The moves seen in the aftermath of the Fed’s tightening of monetary policy yesterday have extended, with the USD finding supporting and UST yields drifting higher. US equities are softer and the VIX index is higher.
Markets are clearly still digesting the FOMC statement and Chair Yellen’s comments. The fact that the Fed stuck to its guns in the face of recent softer inflation data surprised some in the market. But continuing on its path to normalise rates makes a lot of sense considering that financial conditions are actually easier since the Fed began the tightening cycle in late 2015. With no harm done to the economy or markets, the Fed can be pleased that it now has 100bps of extra ammunition should it ever be needed in the next economic downturn.
The USD TWI majors index is up 0.5% for the day, with broadly based gains, taking the post-FOMC meeting gain to 1.0%. The only major currency the USD hasn’t been able to rise against is GBP, following the Bank of England meeting. The BoE left policy unchanged, as expected, but the 5-3 vote highlighted an unusually divided committee, with 3 members voting for a rate hike with annual CPI inflation well above target at 2.9%. UK rates lifted across the curve, but the market still believes that a rate hike remains a distant prospect, well into next year. Earlier in the session, retail sales fell by more than expected, highlighting the plight facing consumers as real incomes fall, while the inflationary impact of the plunge in GBP is expected to eventually fade. The UK 10-year rate rose by 11bps to a still-low 1.03%, while GBP rose by around 100pips from around 1.27 to 1.28, before settling around 1.2760.
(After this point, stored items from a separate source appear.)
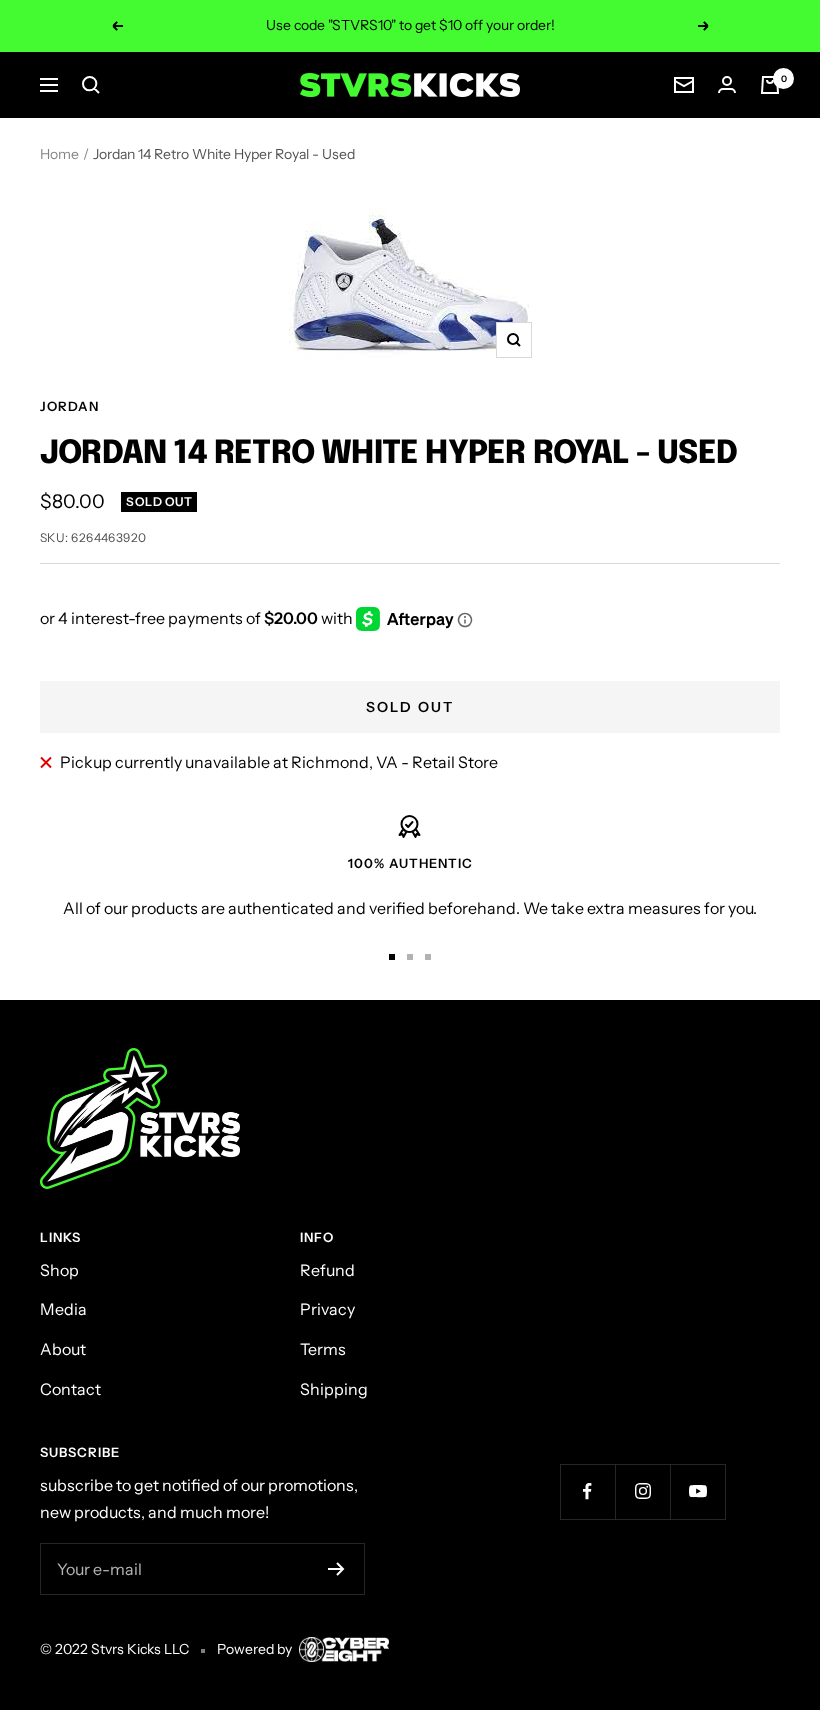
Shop (59, 1270)
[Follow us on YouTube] (697, 1491)
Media (63, 1309)
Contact (70, 1389)
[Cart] (770, 85)
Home (59, 154)
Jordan (69, 406)
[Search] (91, 85)
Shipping (334, 1389)
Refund (327, 1270)
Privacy (327, 1309)
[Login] (727, 84)
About (63, 1349)
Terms (323, 1349)
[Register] (336, 1569)
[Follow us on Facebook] (587, 1491)
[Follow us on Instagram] (642, 1491)
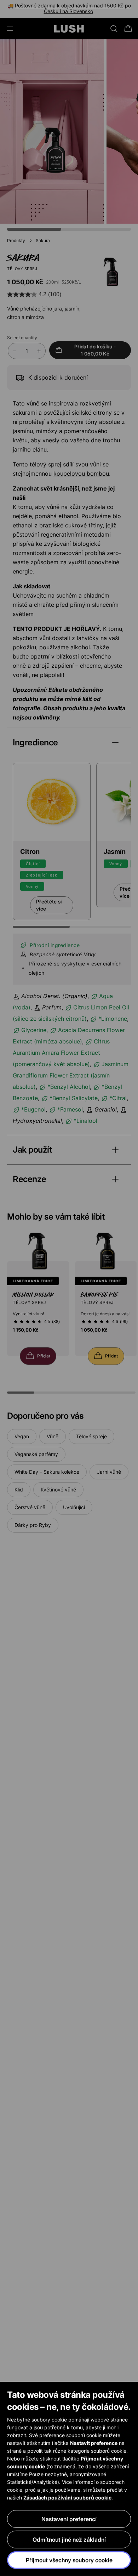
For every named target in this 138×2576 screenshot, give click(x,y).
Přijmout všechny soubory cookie (69, 2560)
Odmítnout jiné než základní (69, 2539)
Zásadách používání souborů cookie (67, 2497)
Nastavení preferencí (69, 2518)
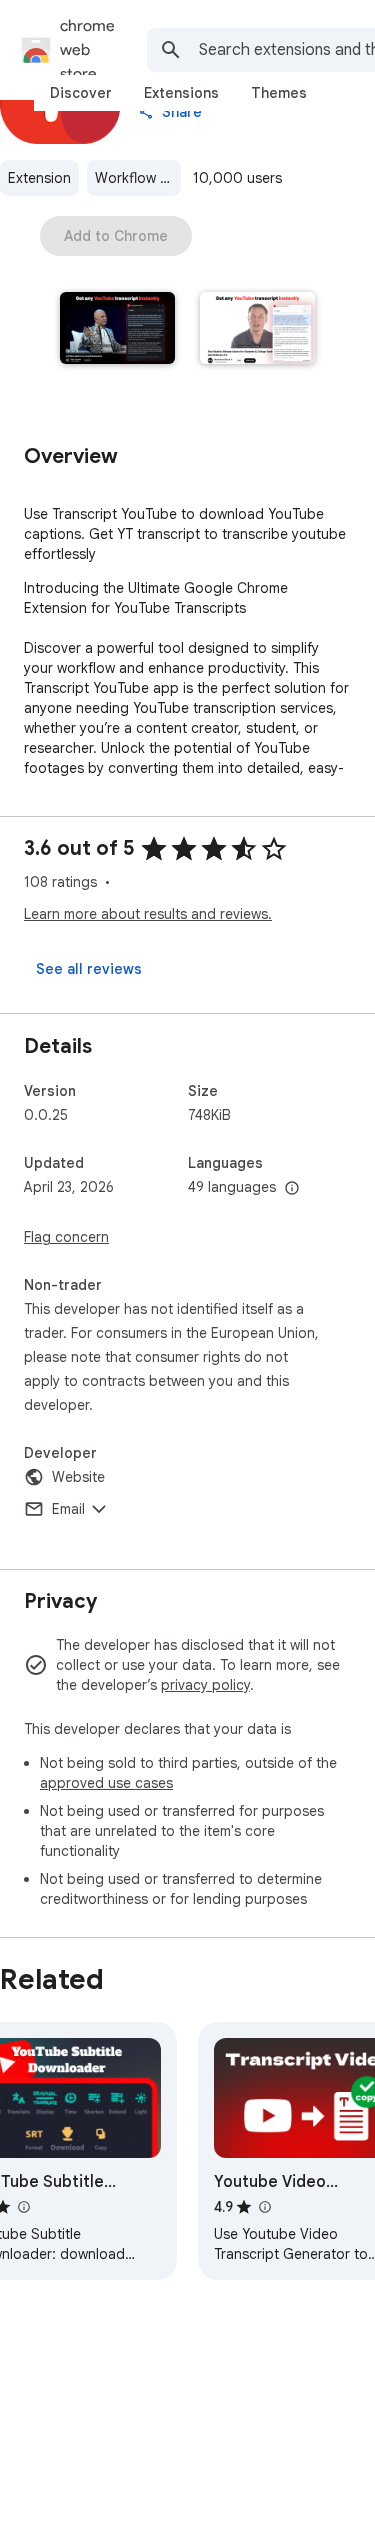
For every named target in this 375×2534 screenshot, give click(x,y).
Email (68, 1509)
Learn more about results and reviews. (148, 914)
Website (78, 1477)
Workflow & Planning (138, 178)
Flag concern (66, 1237)
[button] (118, 330)
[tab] (81, 93)
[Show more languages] (292, 1189)
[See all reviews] (89, 969)
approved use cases (106, 1783)
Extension (39, 178)
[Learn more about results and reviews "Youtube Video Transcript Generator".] (264, 2207)
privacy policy (205, 1685)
AUD was well supported after a surprisingly strong labour market report, which saw the unemployment rate drop to 5.5%, its lowest level in four years. The gain to 0.7630 has now been fully unwound by a strong USD, and it currently sits at 0.7580, but the currency has outperformed on many crosses. A soft NZ Q1 GDP report did the NZD no favours and, combined with the stronger USD, it has steadily fallen back down to around the 0.72 mark. After a very strong run since mid-May, the NZD is well overdue for a consolidation phase. Following that we see downside risk as the second half of the year gets underway. NZD/AUD is down a cent off its recent highs and is probing around the 0.95 mark.
A stronger USD sees EUR down 0.6% to 1.1150 and USD/JPY up 1.2% to just under 111. The extent of yen weakness is somewhat surprising, given the mild risk-off tone. The BoJ meets today and isn’t expected to spring any surprises. Japan’s inflation rate remains well below target and all the BoJ can do is sit back and continue with its yield curve control policy to keep rates around zero and hope for the best. NZD/JPY is closing in on the 80 mark, close to a 3-month high.